TASK INSTRUCTIONS
a) Answer these questions using the article on vitamin K2 and statins:
(i) When did the big pharma companies decide they were no longer happy treating sick patients?
(ii) What does CACS stand for?
(iii) Which vitamin K2 molecule does the article call the key one?
b) Could you quote the article on vitamin K2 and statins word for word, from "In reality, we" up to and including "this is MK4."?
c) Can you continue the article on vitamin K2 and statins from the point where it stops?

======== TEXT FOR ANALYSIS ========

Why K2 stops your arteries clogging up with calcium

Imagine being offered a heart related drug with the promise of reducing heart attacks/CVA and thus death, but it increases your arterial calcification.

Would it seem to be something of an oxymoron?

Well, our old friend statins are once again trying to gaslight the whole world into believing your liver just cannot stop making those naughty lipoproteins carrying around fat, which we call cholesterol.

Sure, we need them to create all our steroid hormones, from testosterone and progesterone to cortisol to aldosterone.

And OK, it might make vitamin D a life-saving hormone, woefully low in the general population.

But apart from that, what has cholesterol ever done for us?

So, the big pharma companies decided back in the 1980’s that they were no longer happy treating sick patients. They want healthy ones too, for “preventive medicine”.

So, we have written about statins before on muscle pain:

https://lessons.academyofchiropracticnutrition.com/why-statins-make-you-hurt/

https://lessons.academyofchiropracticnutrition.com/vitamin-d-and-statin-associated-myopathy/

Perhaps you’d like to know just how preventative these preventative drugs are (hint its wayyyy less than you think).

https://lessons.academyofchiropracticnutrition.com/how-preventative-are-preventative-drugs/

But now we have clear data that statins actually increase calcification in your arteries.

This study compared statins users against control groups both with and without existing heart issues.

Note CACS stands for Coronary Calcification Arterial Score, dark blocks are no statins, grey blocks are statin users.

Whether you have known CVD or are looking for prevention, it still increases calcification in your arteries.

The mechanism is the blocking of a vitamin K2-dependent protein called osteocalcin which, when carboxylated, binds calcium.

Thus, if you leave it UN-carboxylated, your calcium disappears into your soft tissues.

Thus, ucOC is un-carboxylated osteocalcin, a functional marker of low K2 status.

In reality, we knew this was an issue, but this confirms the whole thing.

But how it happens is key, and can we get around this issue with patients who want or need to stay on statins?

The key vitamin K2 molecule in all this is MK4.

======== RAW DATA ========

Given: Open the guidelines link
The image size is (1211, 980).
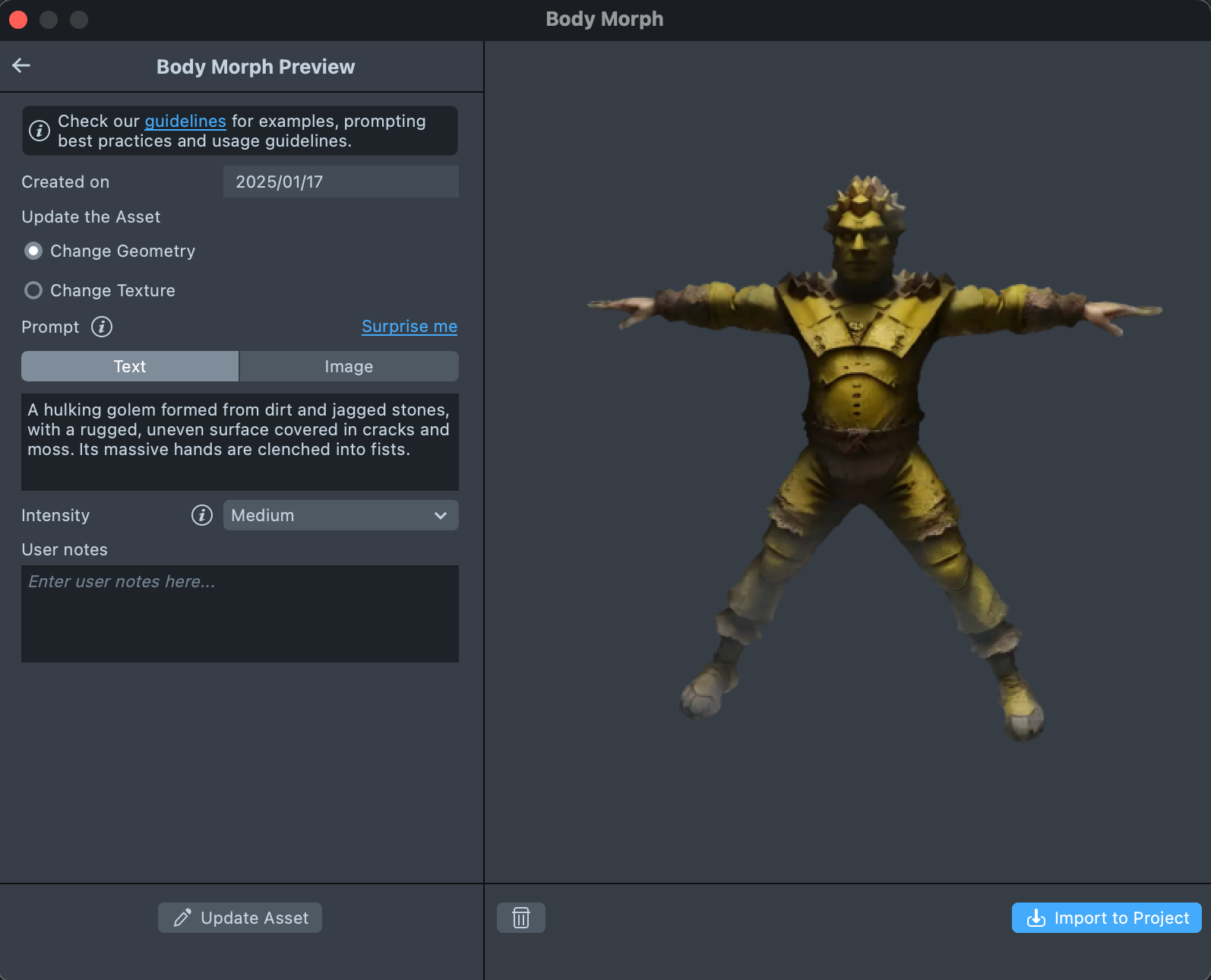Looking at the screenshot, I should [185, 122].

========

EXPECTED OUTPUTS
a)
(i) Back in the 1980s.
(ii) Coronary Calcification Arterial Score.
(iii) MK4.

b)
In reality, we knew this was an issue, but this confirms the whole thing.

But how it happens is key, and can we get around this issue with patients who want or need to stay on statins?

The key vitamin K2 molecule in all this is MK4.

c)
This is a special molecule missing from 99% of all supplements in favour of its longer-chain (and cheaper) cousin MK7.

MK4 is found in the breast milk of every mammal, hence why we get it in high-quality dairy.

The only form of K2 to cross the placenta is MK4.

Think about it, if every mammal on the planet uses MK4, not MK7, to nourish its young, it must be special.

So special, in fact, that all other forms of K2 and even K1 can be converted into MK4.

And herein lies the issue with statins.

It is statins that inhibit the enzyme that converts K1, the form found in plants, into MK4, the K2 form found only in animals and dairy (sorry vegans).

So, by inhibiting the enzyme, your MK4 levels drop, and you get higher un-carboxylated osteocalcin, and your calcium disappears into your arteries.

FYI – the enzyme is MAGNESIUM dependent, and remember 20-40% of the population is below optimal.

In our clinical population, the rates are much higher.

Double jeopardy.

So then, what to do?

Well, fear not, because I have spent months on end sitting in my office reading the literature as it pertains to the neuro-mechanical system, we added MK4 to our vitamin D/K2 sublingual, 100 mcg.

Remember, all roads lead to MK4, even the supplement companies’ favourite cheaper form of K2 converts to MK4.

It is effectively a slow release form of MK4, but we don’t know how well everyone converts it.

But we do know that the vast majority of osteoporosis and fracture studies using K2, use MK4.

And I mean the VAST majority.

Plus MK4 boosts sex hormones and may play a role in cancer.